WORK INSTRUCTION: Keep the pictures out. Copy every line of the listing exactly.

☆ ☆ ☆ ☆

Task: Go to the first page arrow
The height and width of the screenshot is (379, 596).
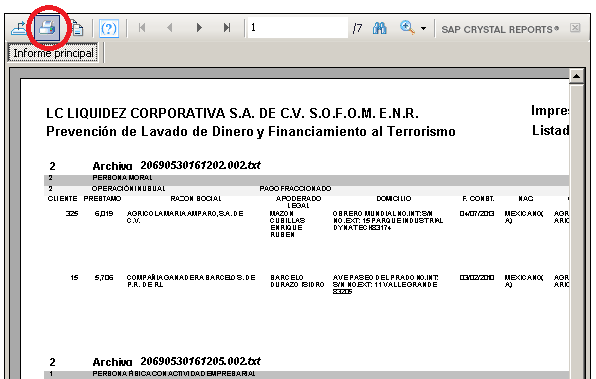Action: tap(142, 28)
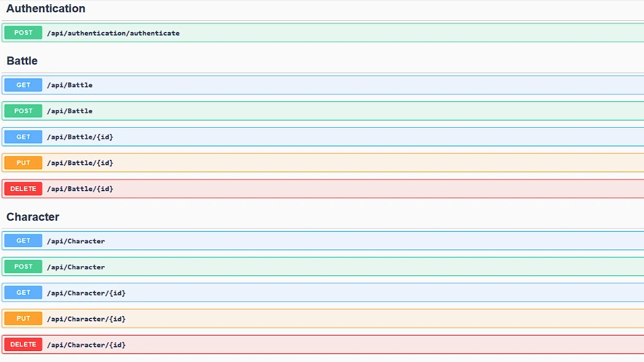
Task: Click the POST badge for /api/Battle
Action: coord(23,111)
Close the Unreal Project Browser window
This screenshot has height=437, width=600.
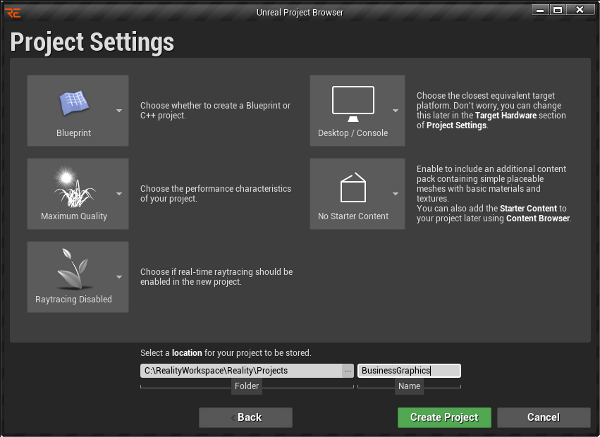582,9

☆ ☆ ☆ ☆

RESULT:
Task: Go to the first page arrow
The height and width of the screenshot is (379, 596).
Action: tap(142, 28)
Task: Click the POST badge for /api/Battle
Action: coord(23,111)
Close the Unreal Project Browser window
This screenshot has height=437, width=600.
582,9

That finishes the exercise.